= Beginning of Section =
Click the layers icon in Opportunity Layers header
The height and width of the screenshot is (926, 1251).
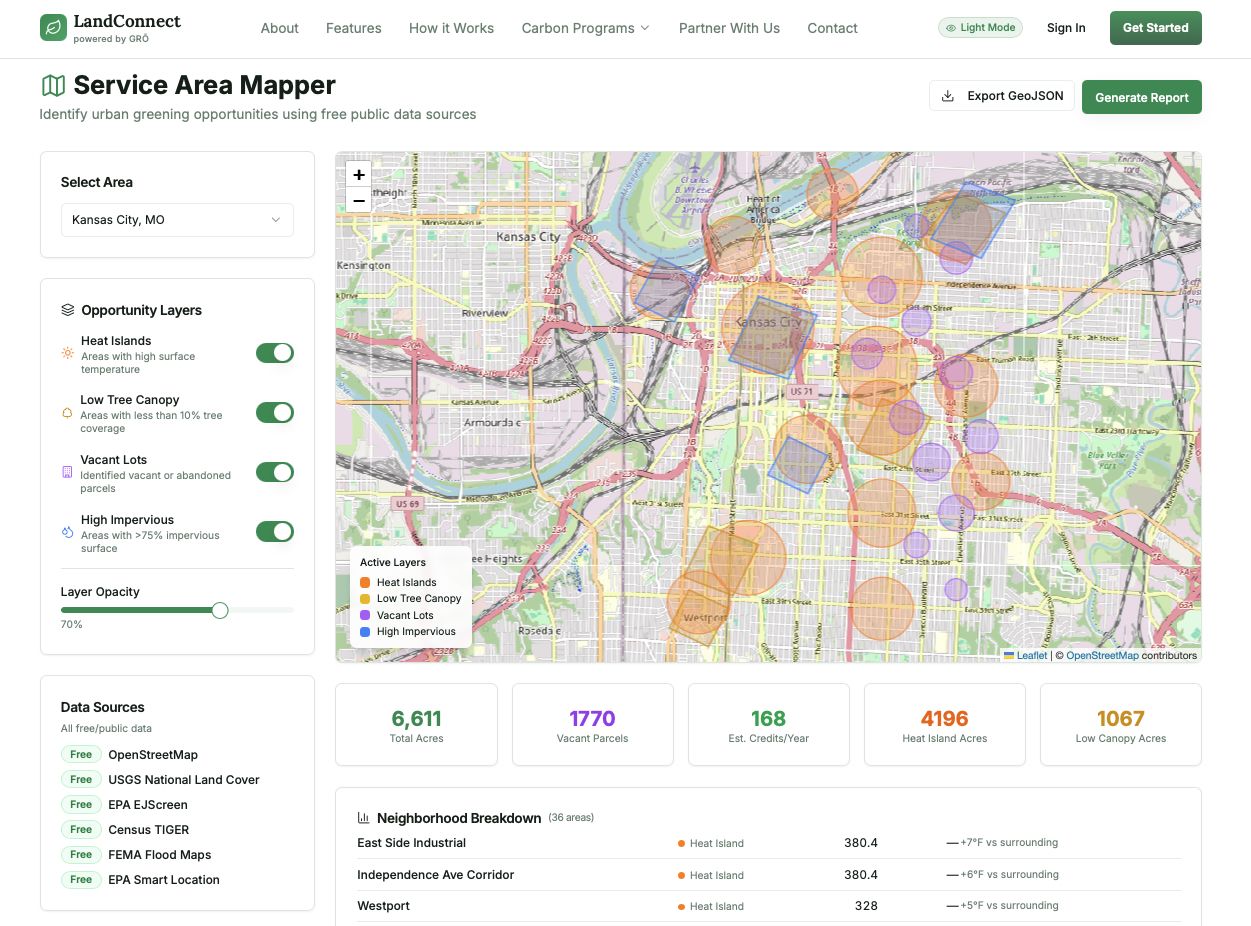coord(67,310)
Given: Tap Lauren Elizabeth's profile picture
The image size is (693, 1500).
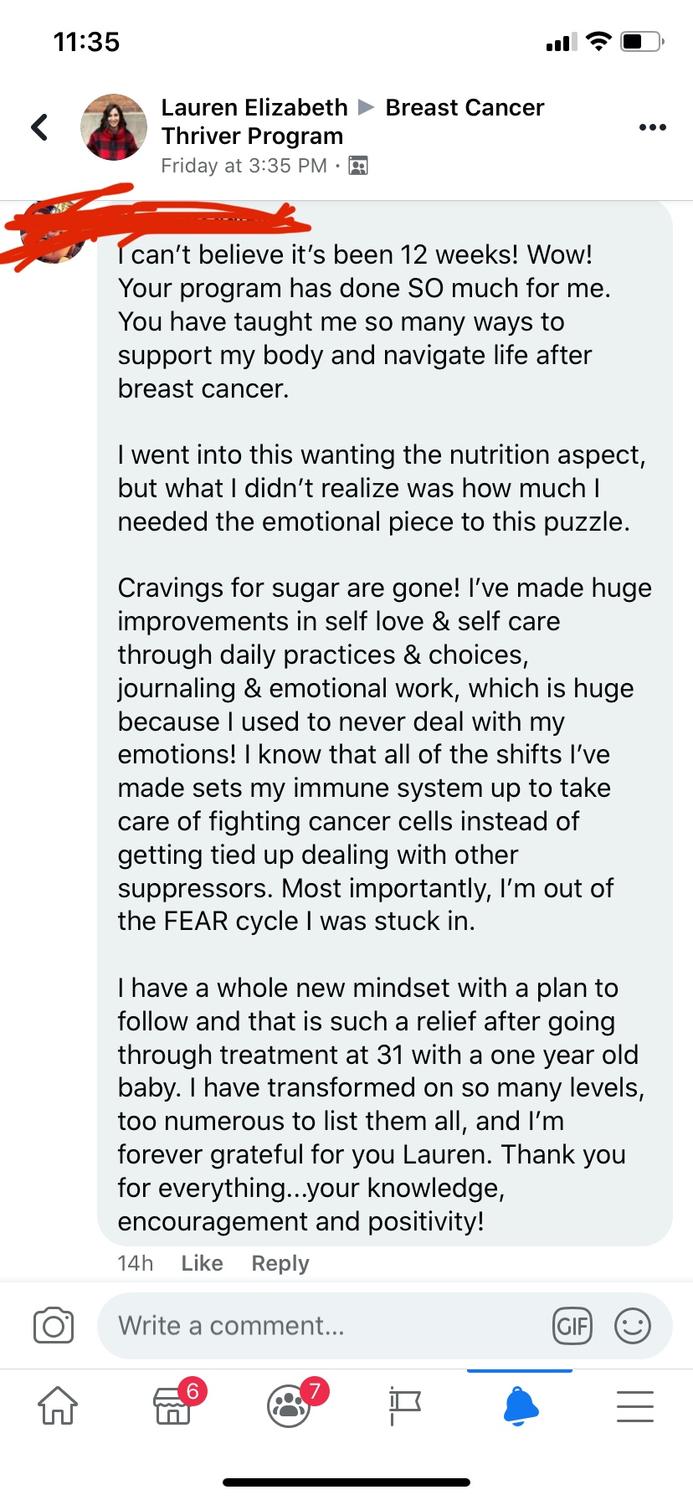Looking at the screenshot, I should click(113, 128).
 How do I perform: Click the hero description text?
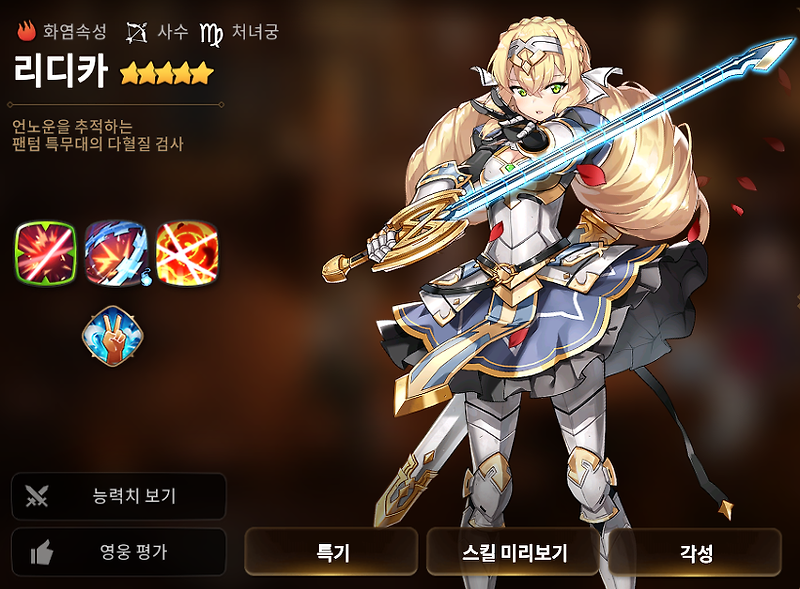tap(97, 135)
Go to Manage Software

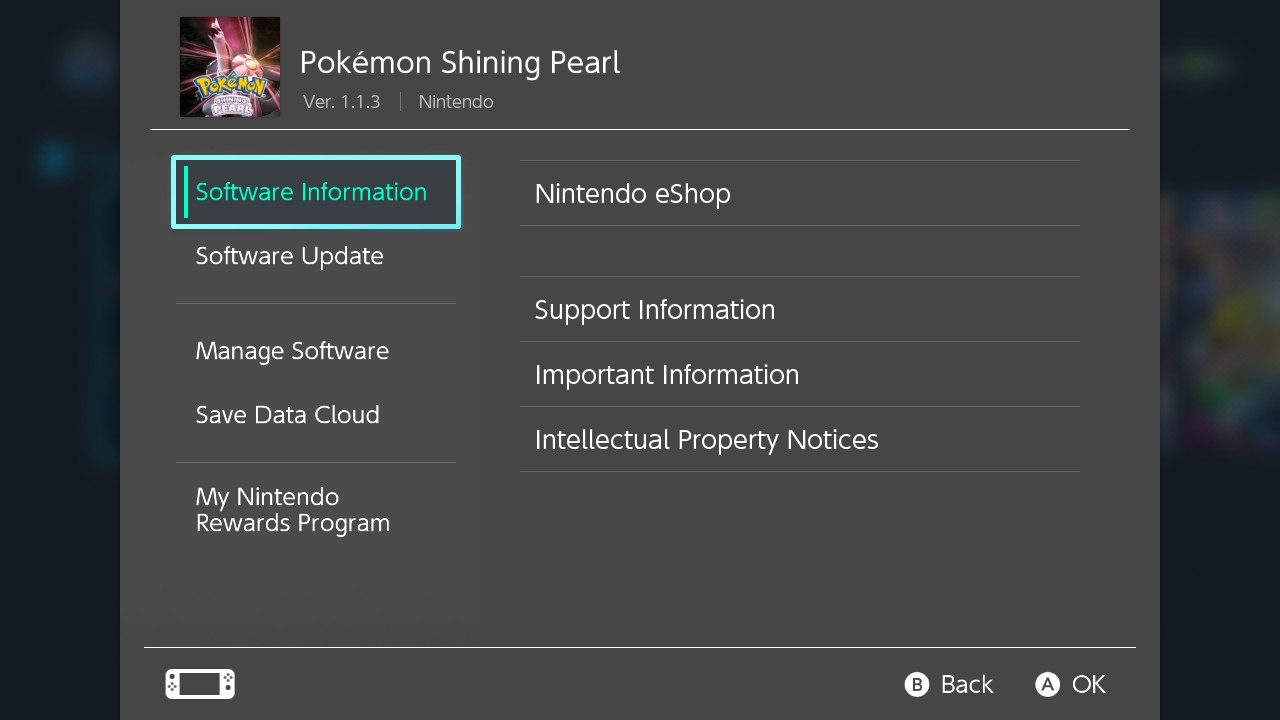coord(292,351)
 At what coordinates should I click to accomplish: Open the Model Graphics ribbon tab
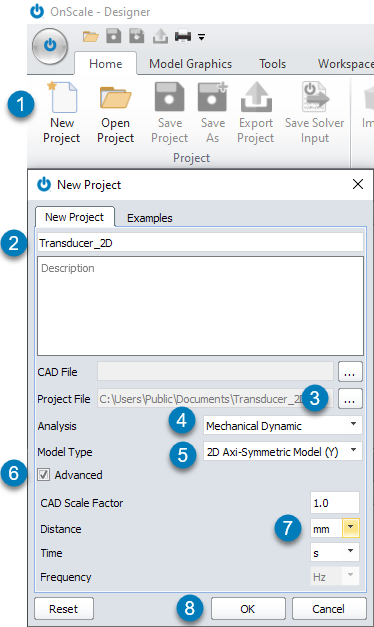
= End of Section =
• _WHAT TO DO_:
Set every record down exactly, omitting pictures.

• _RESULT OF THIS EXERCISE_:
Click the layers icon in Opportunity Layers header
The height and width of the screenshot is (926, 1251).
coord(67,310)
Given: Tap Lauren Elizabeth's profile picture
The image size is (693, 1500).
Looking at the screenshot, I should click(113, 128).
 How do I perform: Click the hero description text?
tap(97, 135)
Go to Manage Software

coord(292,351)
 At what coordinates should I click to accomplish: Open the Model Graphics ribbon tab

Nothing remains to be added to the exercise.